__Exercise instructions__: Return each line of the entries that holds the string "computer".
##### Provided information #####
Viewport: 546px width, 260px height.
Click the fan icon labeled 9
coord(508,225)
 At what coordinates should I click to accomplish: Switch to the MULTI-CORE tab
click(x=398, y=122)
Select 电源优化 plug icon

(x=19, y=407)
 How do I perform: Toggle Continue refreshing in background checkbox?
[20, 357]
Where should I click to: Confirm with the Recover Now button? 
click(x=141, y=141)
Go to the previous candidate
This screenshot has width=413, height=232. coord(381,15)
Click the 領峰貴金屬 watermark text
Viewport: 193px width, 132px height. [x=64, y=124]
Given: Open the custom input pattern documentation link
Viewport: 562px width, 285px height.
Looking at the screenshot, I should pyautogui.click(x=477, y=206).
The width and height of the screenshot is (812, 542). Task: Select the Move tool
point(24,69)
#####
##### Provided information #####
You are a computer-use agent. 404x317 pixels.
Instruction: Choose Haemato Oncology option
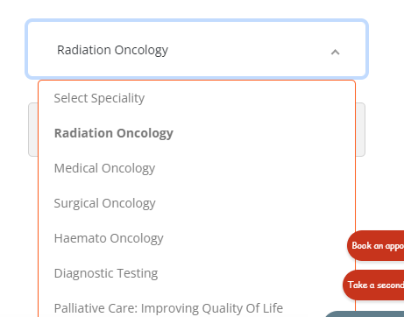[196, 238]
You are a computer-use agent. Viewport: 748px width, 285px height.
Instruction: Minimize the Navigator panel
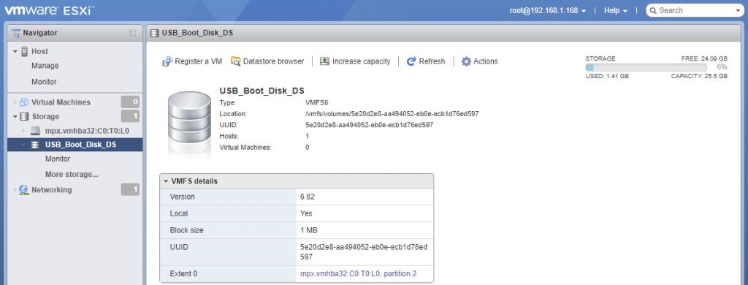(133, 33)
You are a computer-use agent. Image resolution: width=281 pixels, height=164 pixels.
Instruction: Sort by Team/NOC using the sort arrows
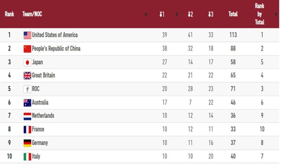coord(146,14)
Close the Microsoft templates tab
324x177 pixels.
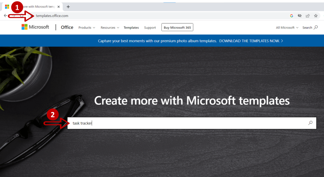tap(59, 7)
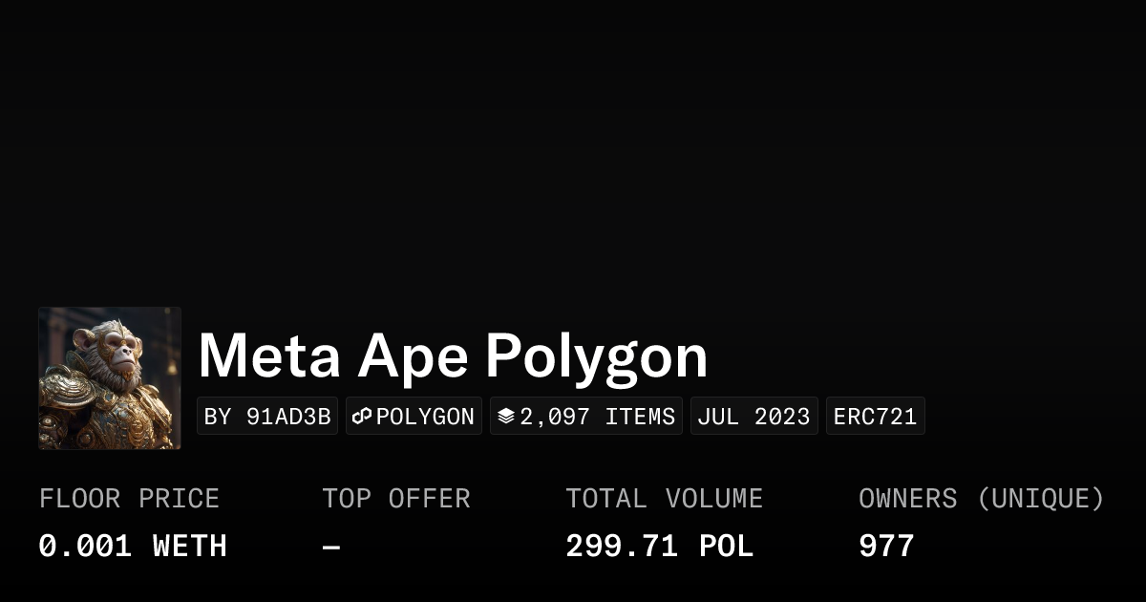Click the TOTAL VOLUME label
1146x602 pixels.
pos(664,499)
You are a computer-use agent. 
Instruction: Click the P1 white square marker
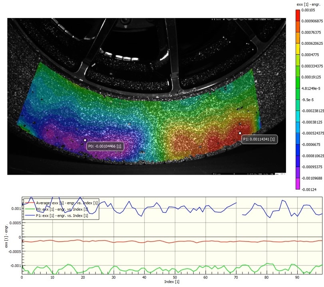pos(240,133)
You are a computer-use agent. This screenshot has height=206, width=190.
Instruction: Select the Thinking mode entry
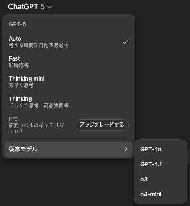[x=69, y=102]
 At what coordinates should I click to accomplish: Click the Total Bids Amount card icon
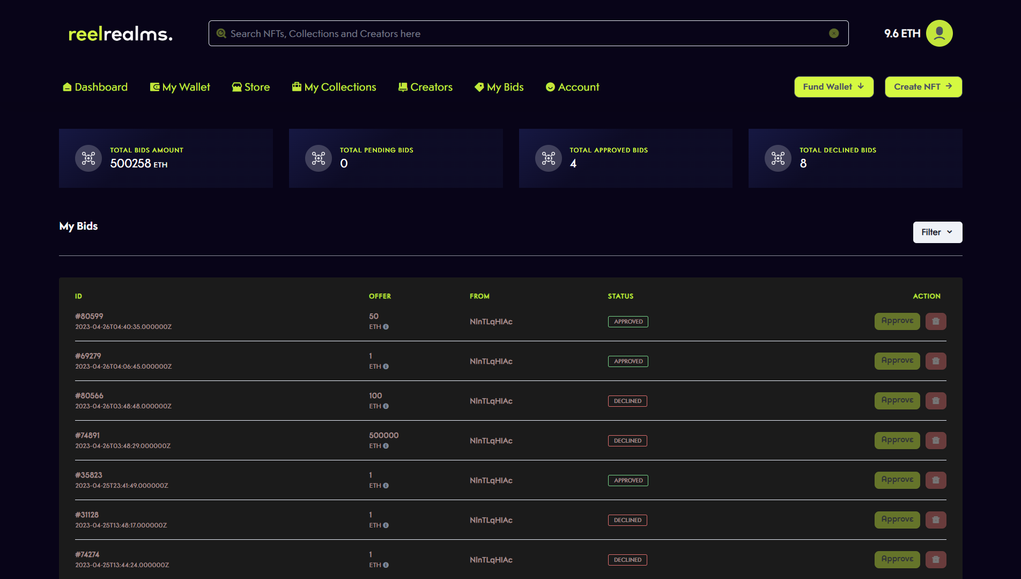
#####
__Written answer__:
You are a computer-use agent. 404x317 pixels.
You are a computer-use agent. Viewport: 748px width, 285px height.
You are a computer-use agent. Image resolution: width=281 pixels, height=164 pixels.
You are a computer-use agent. 
You are a computer-use agent. This screenshot has height=206, width=190.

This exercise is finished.